Demokratikleşme hayati derecede gerekli ama gelin görün ki bu iktidarın gündemiyle hayati derecede çelişiyor. Siyasetin yargı marifetiyle sahaya indiği bir dönemden geçiyoruz ve bu yöntemi kullanma ısrarı azalmıyor, artıyor. Dün sabah İstanbul Belediyesi’ne yeni bir operasyon yapıldı. Önceki gün de yapılmıştı, önceki haftalarda da… Ekrem İmamoğlu’nu siyaset dışında tutmak ve hapisteyken bile sözünü etkisizleştirmek için büyük bir seferberlik var.

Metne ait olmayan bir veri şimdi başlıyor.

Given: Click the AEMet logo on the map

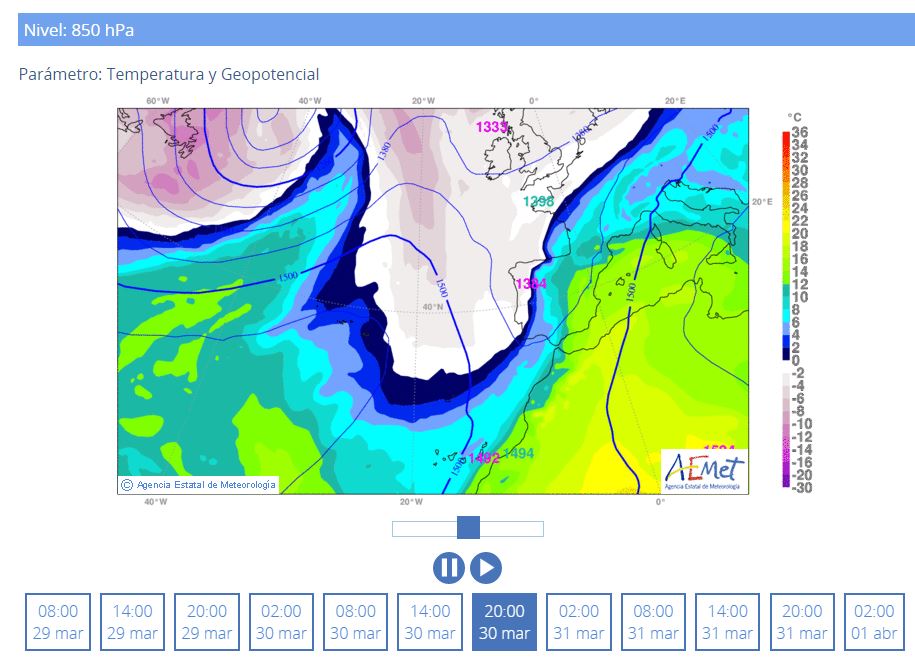Looking at the screenshot, I should (x=704, y=470).
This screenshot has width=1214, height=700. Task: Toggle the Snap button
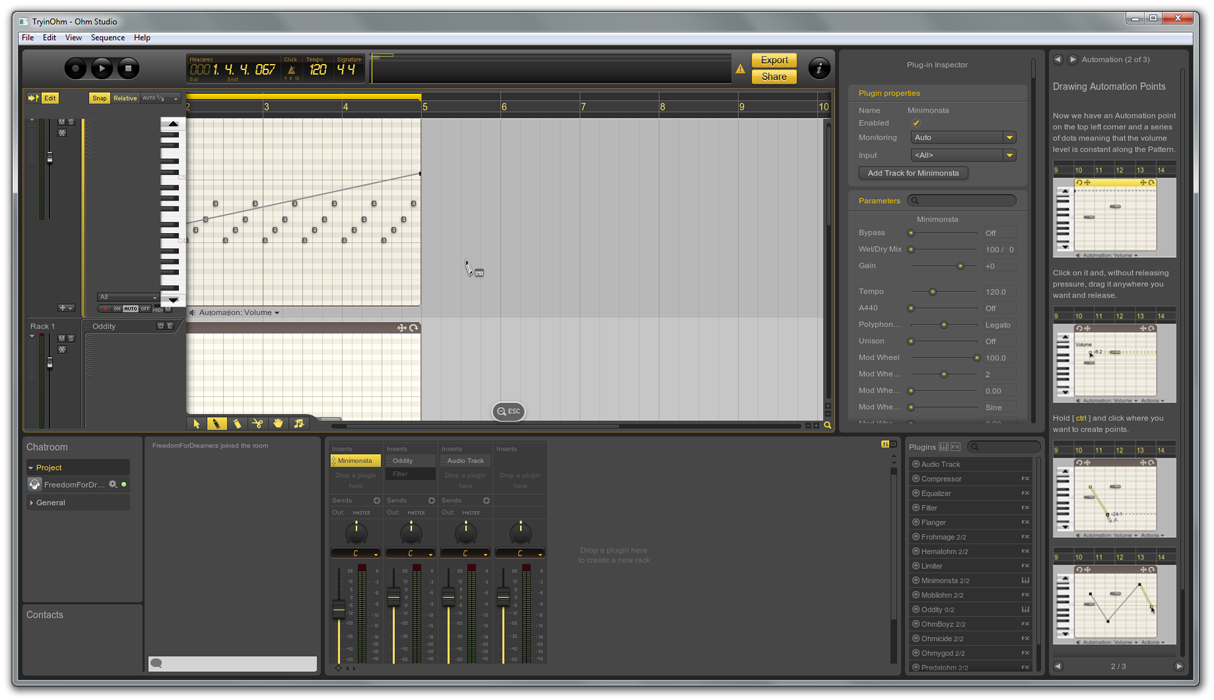99,98
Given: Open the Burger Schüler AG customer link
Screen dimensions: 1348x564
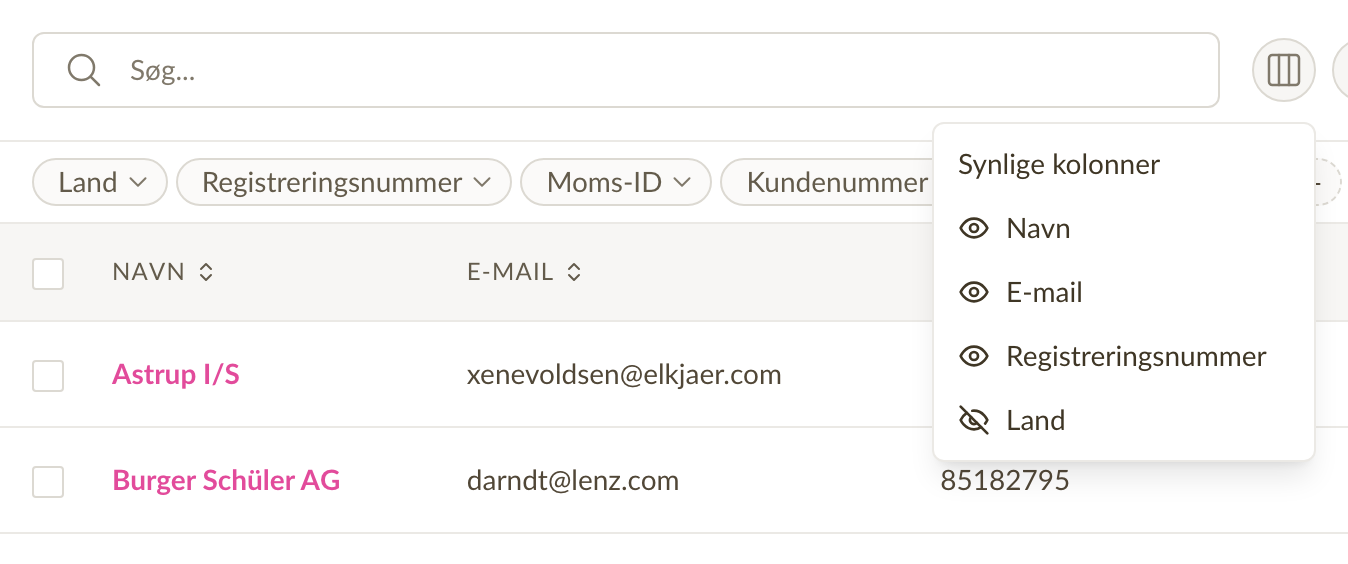Looking at the screenshot, I should (x=226, y=481).
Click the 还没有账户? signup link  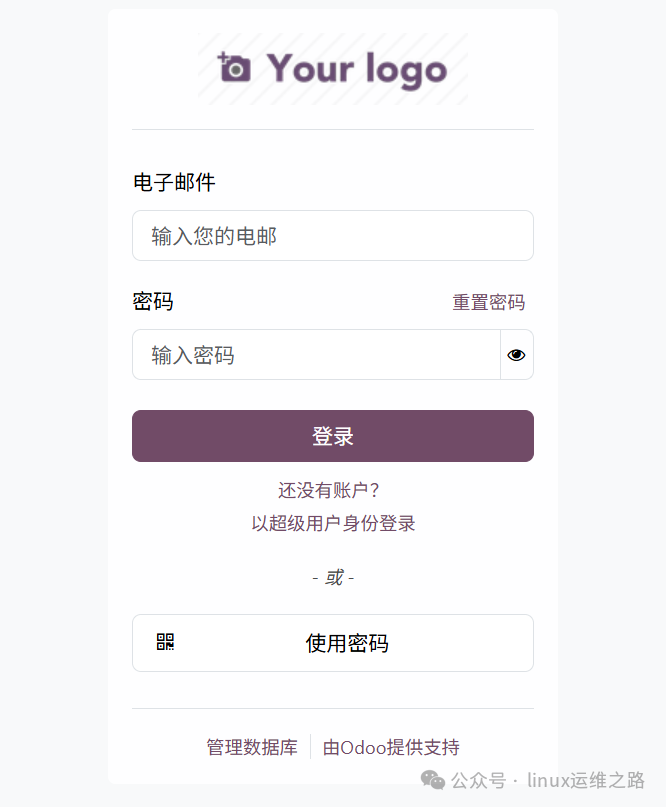pos(332,490)
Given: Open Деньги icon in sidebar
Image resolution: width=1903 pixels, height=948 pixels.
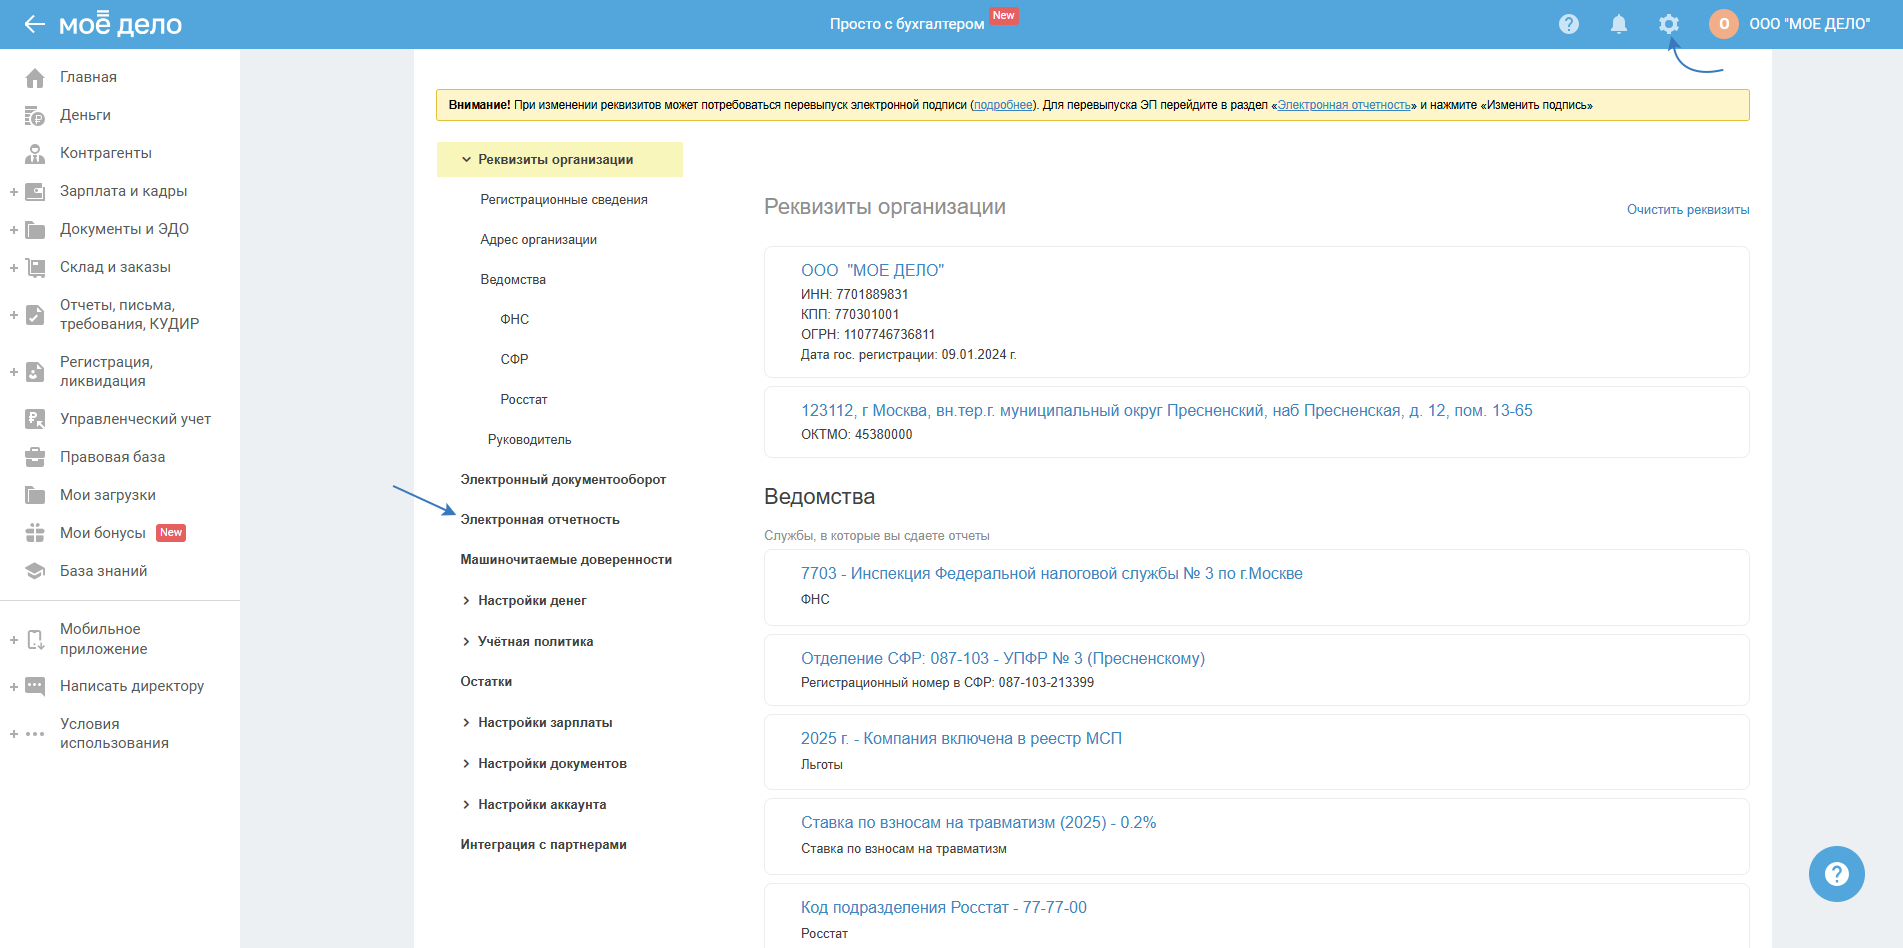Looking at the screenshot, I should (35, 116).
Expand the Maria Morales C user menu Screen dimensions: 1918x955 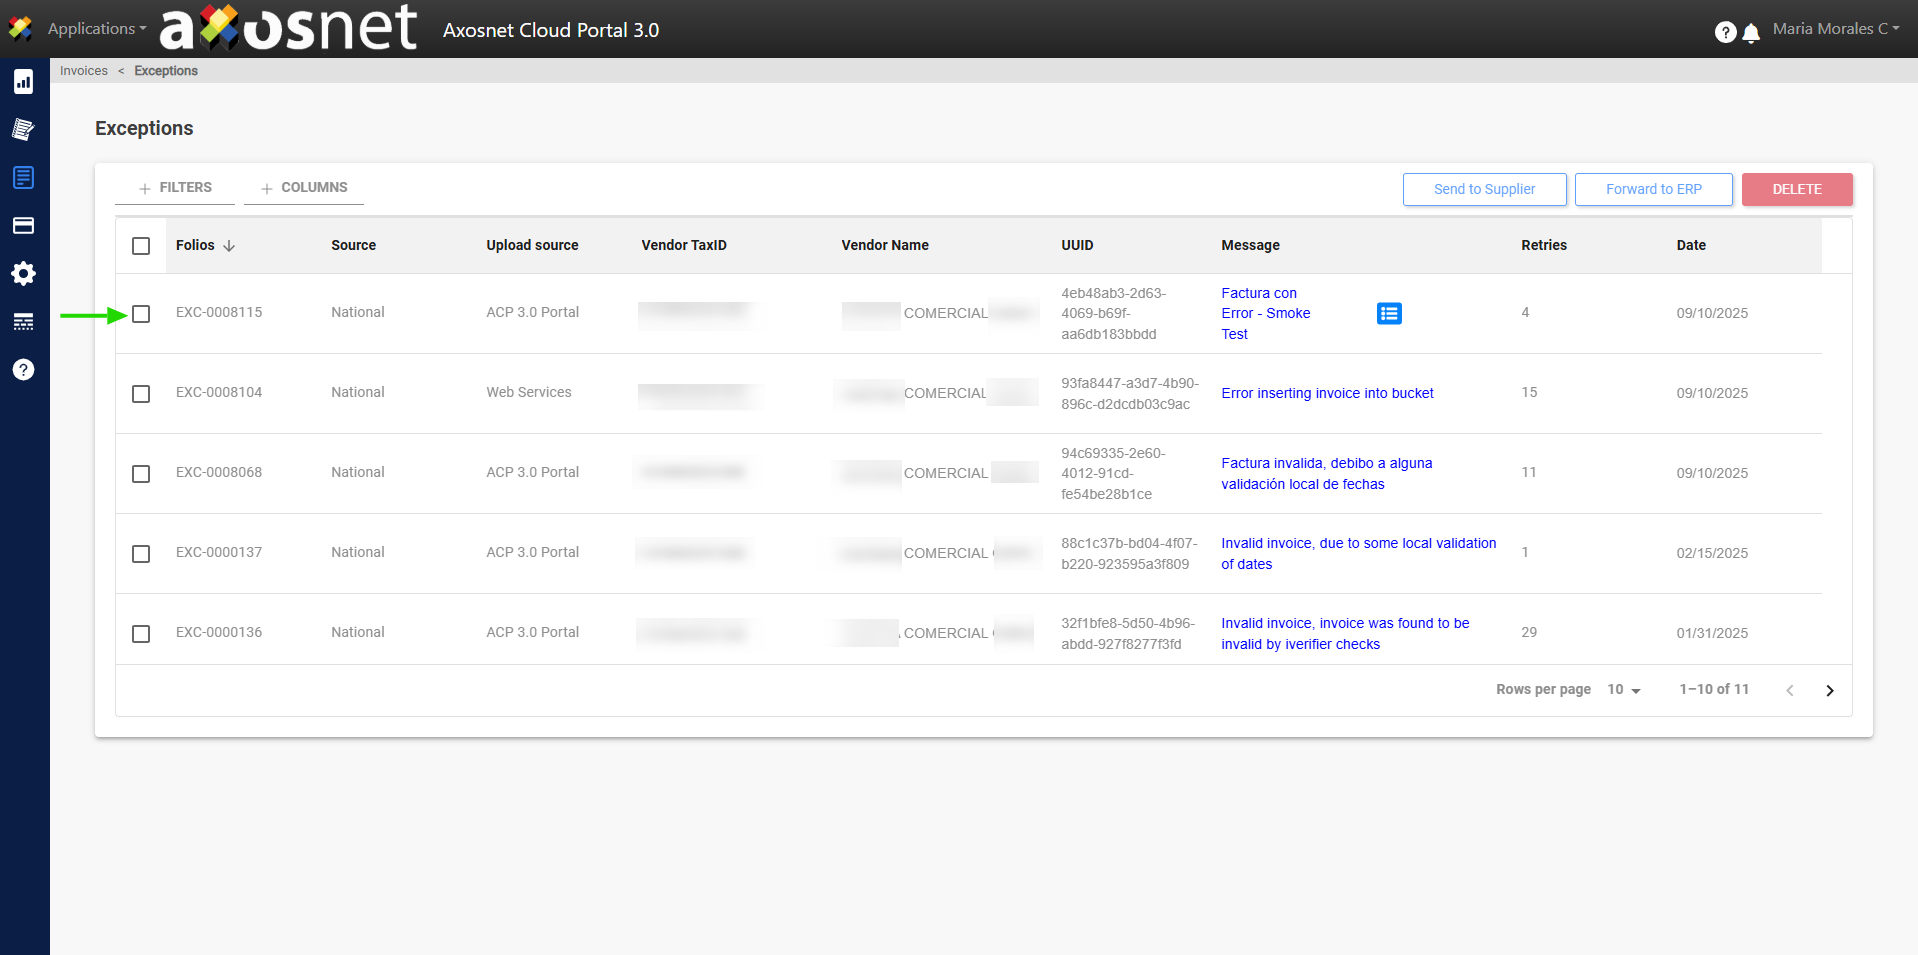click(x=1835, y=29)
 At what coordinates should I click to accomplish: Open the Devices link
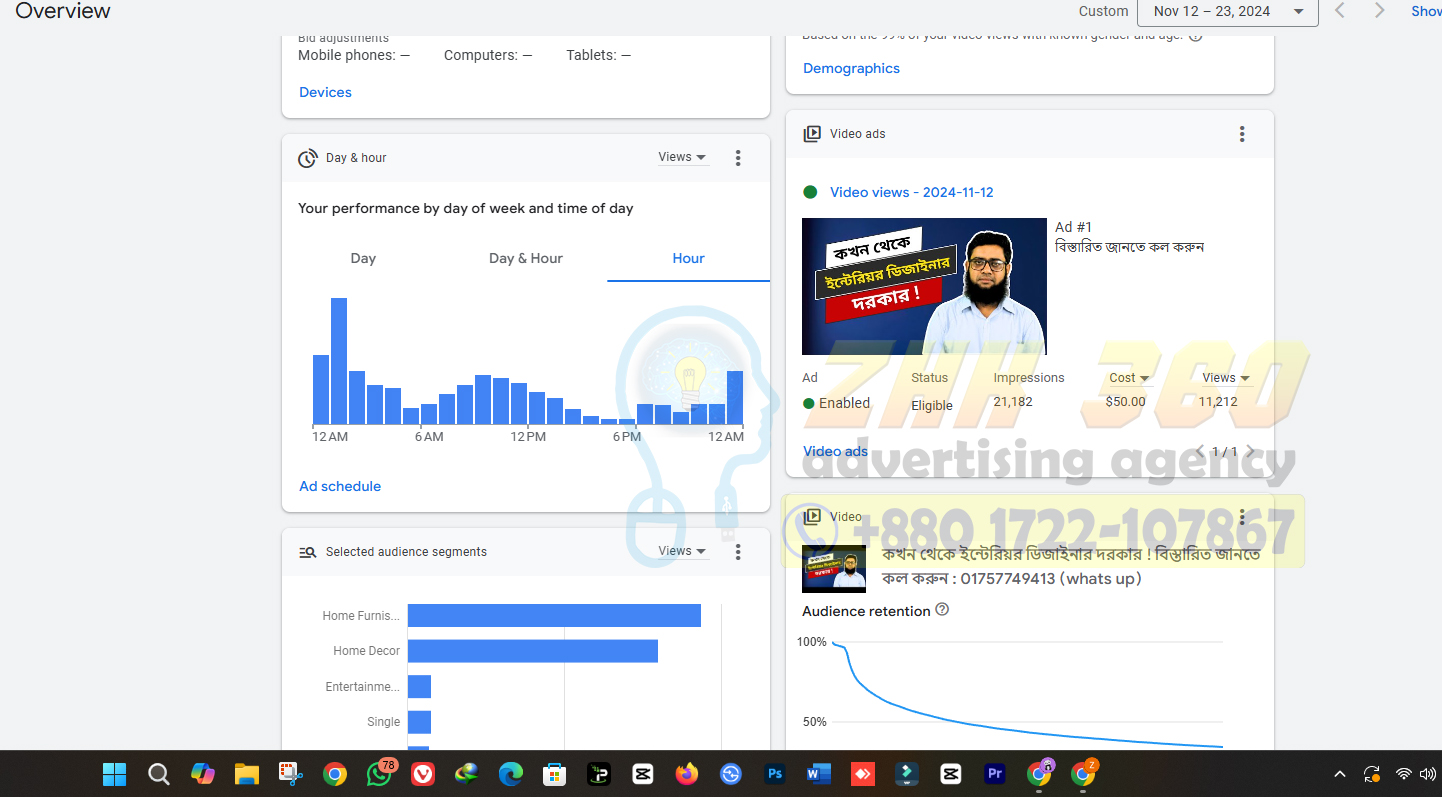[x=325, y=92]
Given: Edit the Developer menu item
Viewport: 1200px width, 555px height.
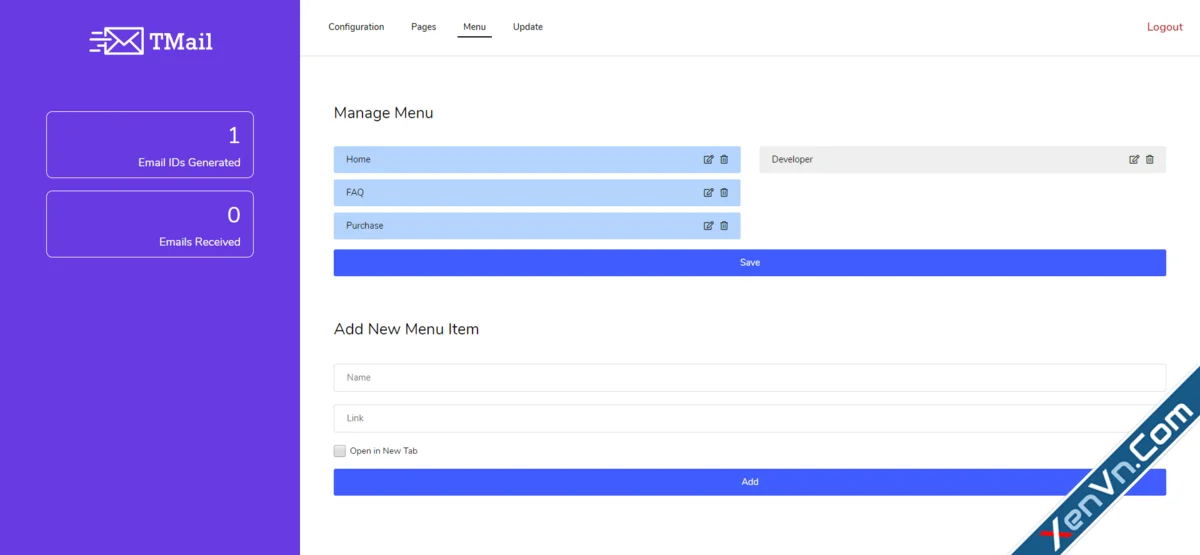Looking at the screenshot, I should pos(1134,160).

Dava dosyasının güçlendirilmesi ve prestijinin alaşağı edilmesi namına her yol deneniyor. Denemeler arttıkça görüntü hukuki olmaktan biraz daha çıkıp siyasallaşsa da ısrar devam ediyor.
Böyle bir ortamda demokratikleşmeyi konuşmak iktidar için imkansızdır. Çünkü, demokrasinin yolu hukukun güçlendirilmesi, seçilmiş liderlerin üzerindeki baskının azalması ve ifade hürriyetinin artmasından geçiyor. İktidarın elindeki sınırsız gücün sınırlandırılmasından… Yani, erken veya zamanında, seçimin zilleri şimdiden çalmaya başlamışken, siyasi rakibine alan açmaktan söz ediyoruz. İktidar için zorluk da burada… Bunu denemek yerine kendileri için garanti gördükleri bugünkü tabloyu korumayı tercih ediyorlar. Her seçim öncesinde tatbik edilmiş ve bir şekilde netice almış yöntemin şimdi yeni ihtiyaca göre şekillenmiş limitsiz versiyonunu deniyorlar.
Esneme, yumuşama veya uzlaşma bu şartlarda bir zaaf olarak görülüyor. Güç kullanmaktan herhangi bir nedenle geri durmak da öyle…
Hasılı, çözüm süreci eşliğinde demokratikleşme talebi her zaman olduğu gibi şimdi de yanlış zamana denk geldi!
Zaman talihsiz olsa da, siyasi atmosfer sertleşse de Türkiye gibi bir farklılıklar ülkesinin tek çıkışının hukuk düzeni olduğu gerçeğini erteleyebilir ama değiştiremez. Mutlak serbestlik ve hürriyet şarttır. İrili ufaklı bütün problemleri çözmenin ilk adımı, demokrasi zemininde eşit ve adil rekabet şartlarında yarışmaktan geçer. Çözüm sürecinin selameti de ve eğer birgün yapılacaksa sivil anayasanın yolu da evvela bu zeminin güçlenmesiyle mümkündür.
Her türlü gecikme ülkenin kaynaklarını, zamanını ve umudunu tüketmekten gayrı netice doğurmaz.